PÉRIODE DE QUESTIONS
La question s’adresse aux acteurs présents. Êtes-vous perçus comme un francophone, devez-vous travailler l’accent ? JEAN LECLERC : Moi, j’ai dû apprendre à jouer avec un accent américain, pour jouer certains Américains de naissance. JEAN-PIERRE BERGERON : Les Américains aiment le talent. Ils aiment la compétition et ils reçoivent à bras ouverts les gens qui ont du talent et qui peuvent apporter quelque chose à leur culture. PIERRE MAGNY : Le film 300 a été tourné à Montréal, non seulement en raison de la valeur de l’argent canadien, mais aussi à cause du talent d’Hybrides, cette compagnie 3D, nichée à Saint-Sauveur.
Je voudrais savoir si chacun, dans vos métiers respectifs, vous avez la certitude d’avoir influencé les Américains ? PIERRE MAGNY : Oui, dans ma façon de travailler. Moi, j’ai commencé à l’Office national du film. J’avais des méthodes de misère et ils ont trouvé que j’étais extrêmement débrouillard. JEAN LECLERC : J’abonde dans la même direction. Il faut être soi-même. Si tu perdures dans le temps et qu’on continue à t’engager, c’est qu’il y a quelque chose qu’ils aiment. JEAN-PIERRE BERGERON : J’ai une réponse pratique. J’ai enseigné le jeu à de plus jeunes acteurs américains, donc oui.

◆ **VOTRE TÂCHE**
Veuillez recopier à l'identique la partie de l'extrait qui s'ouvre sur les mots contenant « PÉRIODE DE QUESTIONS » et se clôt sur « nichée à Saint-Sauveur. ». Les items ne servent à rien ici.

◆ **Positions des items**
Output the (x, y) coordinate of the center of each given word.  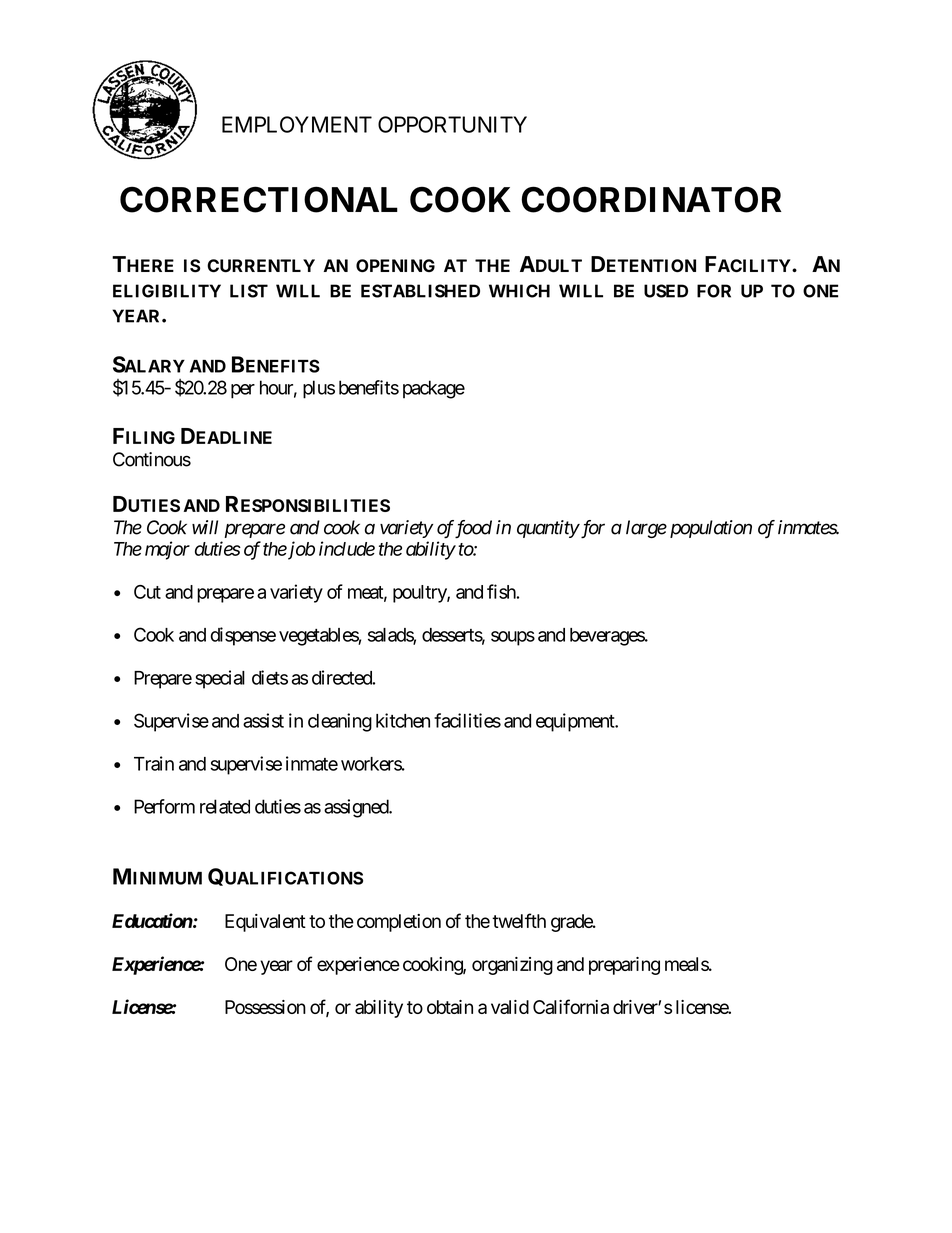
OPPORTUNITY (452, 124)
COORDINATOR (651, 199)
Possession (265, 1007)
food (473, 529)
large (646, 529)
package (434, 389)
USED (666, 291)
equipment (576, 722)
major (167, 550)
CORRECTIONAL (259, 199)
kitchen (403, 720)
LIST (249, 291)
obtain (450, 1007)
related (225, 806)
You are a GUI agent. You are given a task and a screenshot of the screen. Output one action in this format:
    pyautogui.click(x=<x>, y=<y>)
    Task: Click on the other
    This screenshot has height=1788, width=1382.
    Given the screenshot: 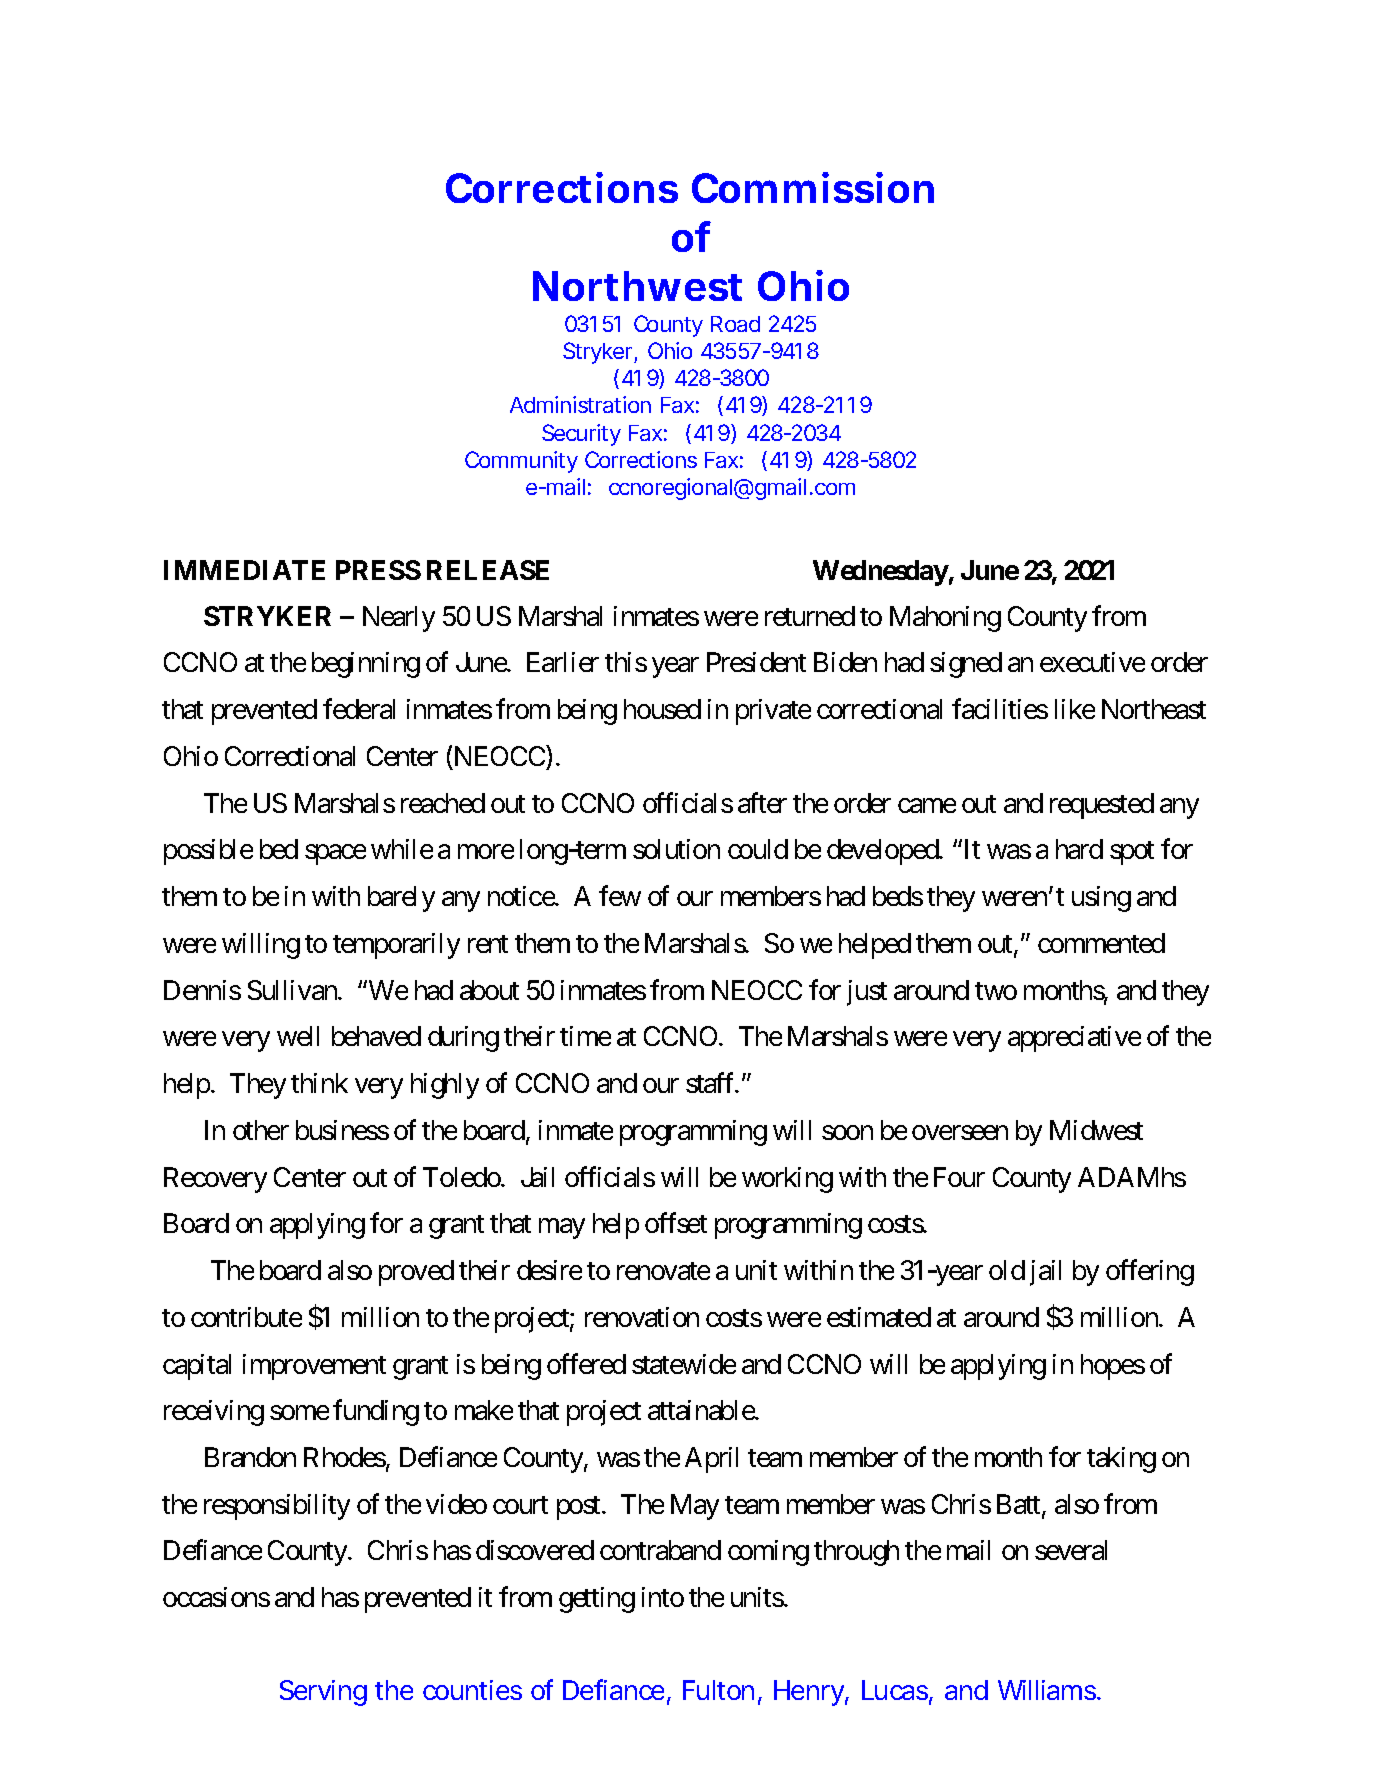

◆ **RÉSULTAT ATTENDU**
PÉRIODE DE QUESTIONS
La question s’adresse aux acteurs présents. Êtes-vous perçus comme un francophone, devez-vous travailler l’accent ? JEAN LECLERC : Moi, j’ai dû apprendre à jouer avec un accent américain, pour jouer certains Américains de naissance. JEAN-PIERRE BERGERON : Les Américains aiment le talent. Ils aiment la compétition et ils reçoivent à bras ouverts les gens qui ont du talent et qui peuvent apporter quelque chose à leur culture. PIERRE MAGNY : Le film 300 a été tourné à Montréal, non seulement en raison de la valeur de l’argent canadien, mais aussi à cause du talent d’Hybrides, cette compagnie 3D, nichée à Saint-Sauveur.